Museum Vatikan adalah salah satu Museum ternama dan terbesar di dunia.  Sebenarnya nama asli bahasa Italia “Musei Vaticani”. Dalam bentuk jamak. Artinya di dalam Museum itu, ada banyak Museum dengan berbagai obyek bersejarah sepanjang dua-ribuan tahun.  Sebelum masa covid-19, jumlah pengunjung bisa sampai enam juta per-tahun. Jadi Stupa Borobudur di Vatikan sudah menjadi obyek kekaguman banyak orang.

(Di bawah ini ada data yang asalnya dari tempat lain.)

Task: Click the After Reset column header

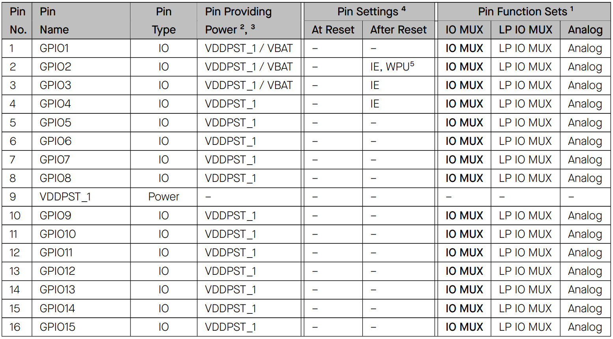Action: click(398, 30)
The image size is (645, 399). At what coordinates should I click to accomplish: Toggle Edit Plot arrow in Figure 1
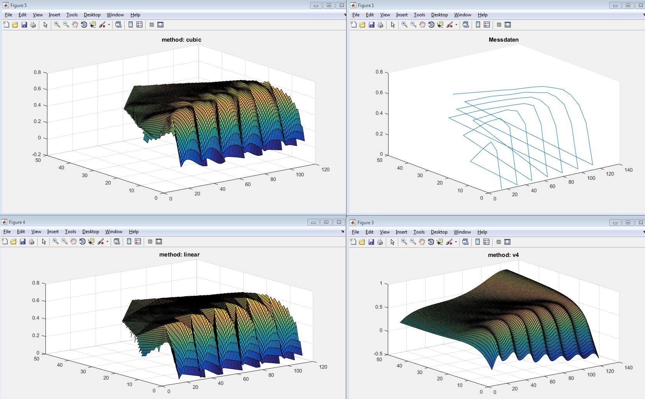click(393, 25)
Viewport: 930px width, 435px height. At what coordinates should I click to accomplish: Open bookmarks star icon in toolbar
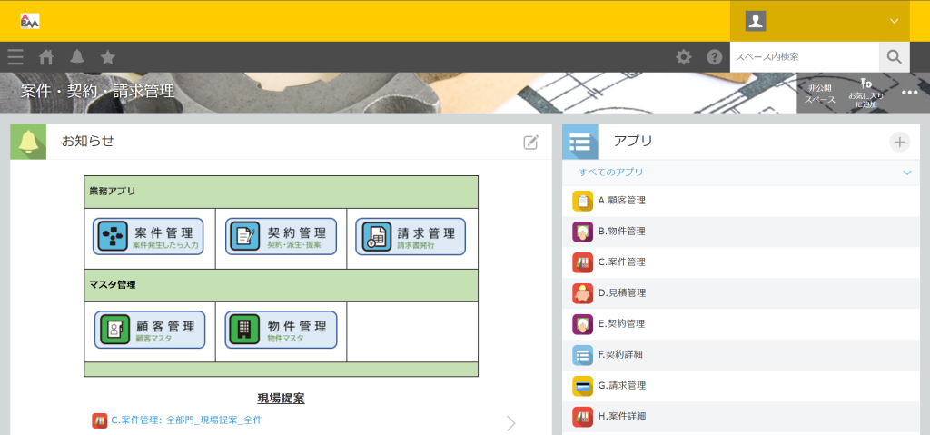107,57
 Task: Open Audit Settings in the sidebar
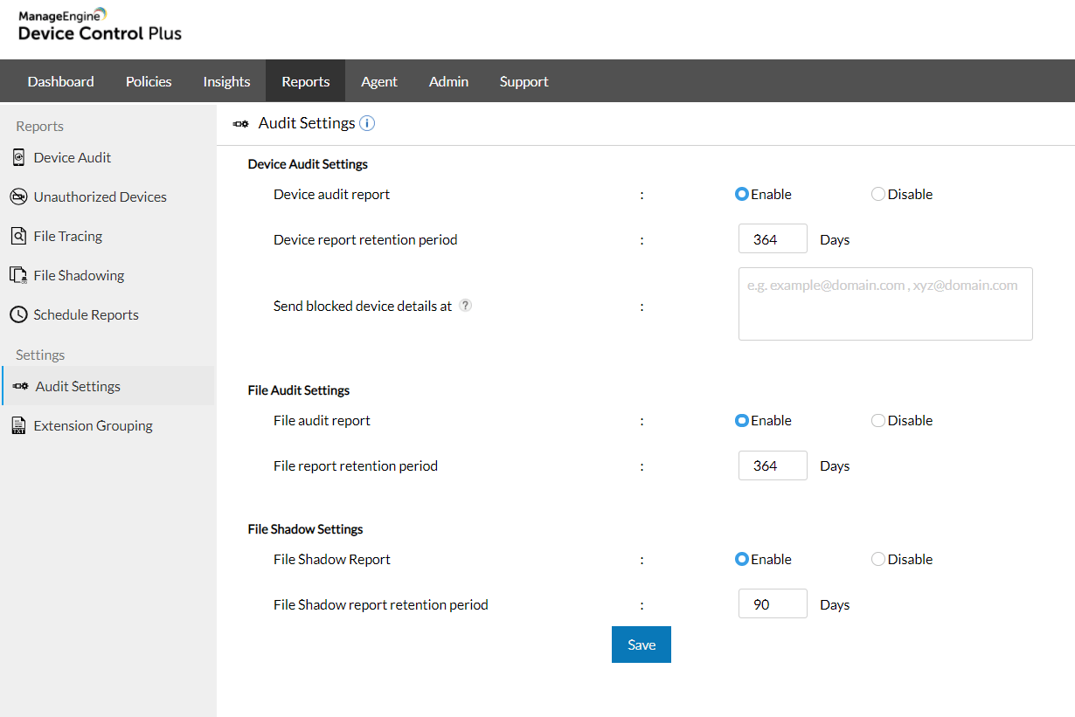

Kami lalu meninggalkan Padre Mapelli dan bergerak menuju Kapel Sixtin. Dalam perjalanan ke sana, saya menjelaskan kepada Pak JK tentang sejarah Kapel Sixtin.  Kapel yang dibangun oleh Paus Sixtus IV pada bagian kedua abad ke-15 ini menjadi penting dan terkenal karena:  pertama, merupakan satu-satunya Kapel di dunia yang berisi lukisan-lukisan Michael angelo.

Dua lukisan yang terkenal sekali adalah penciptaan manusia pertama (Adam), di mana Tuhan dan Adam berbaring sambil merentangkan tangan ke arah satu sama lain pertanda saling merindukan dan saling mencari, tetapi jari telunjuk mereka tidak bisa bersentuhan. Dan lukisan terkenal lainnya adalah Pengadilan Terakhir.

Yang kedua:  Kapel Sixtin adalah tempat pemilihan para Paus yang dikenal dengan nama “Konklaf” (dengan kunci; di balik ruang tertutup).  Lantas Pak JK menyambung: Oh, yang ada asap hitam dan putih itu.  Lalu saya menjelaskan secara ringkas apa itu “Konklaf”  dan bagaimana prosedur pemilihan seorang Paus. Pak JK menyambung: Oh, jadi sangat demokratis.

Di Kapel Sixtin Pak JK memilih untuk berdiri saja supaya lebih leluasa melihat keindahan lukisan-lukisan Michelangelo di abad pencerahan (renaissance) ini. Beliau kelihatan sangat kagum. Oleh karena keterbatasan waktu, mengingat beliau harus bergegas ke bandara Leonardo da Vinci untuk meneruskan perjalanan ke Riyadh dan Mekkah di Arab Saudi, maka kami berhenti di sini.

Dalam perjalanan kembali, saya menyempatkan diri untuk berbicara dengan Pak JK tentang berbagai hal, termasuk situasi  politik Indonesia saat ini.  Kata beliau: Suhu politik kita naik turun. Ada banyak demo. Pada akhirnya kami berdua sama-sama berharap agar hal ini akan segera berakhir. Tak lupa beliau mengajak untuk nanti bertemu kembali di Jakarta. Beliau tertarik untuk membahas lebih banyak soal dialog lintas agama untuk perdamaian dan kerukunan antar umat beragama. Dengan senang hati saya menyambut keinginan dan ajakan beliau.

Di pintu keluar kami sempat berfoto bersama. Sebelum berpisah saya membisik halus ke beliau: Pak, jangan lupa selalu pakai masker ya. Covid di mana-mana sedang menular drastis. Beliau angguk sambil saling menepuk bahu pengganti jabat tangan.

Sebuah pertemuan indah dengan banyak pesan eksplisit dan implisit yang pasti akan selalu membekas di dalam hati dan ingatan.  Kalau pun banyak hal akan hanyut terkikis oleh waktu, minimal satu hal ini menarik untuk dikenang: Dari Jakarta ke Vatikan, lalu ke Riyadh dan Mekkah, kemudian kembali ke Jakarta.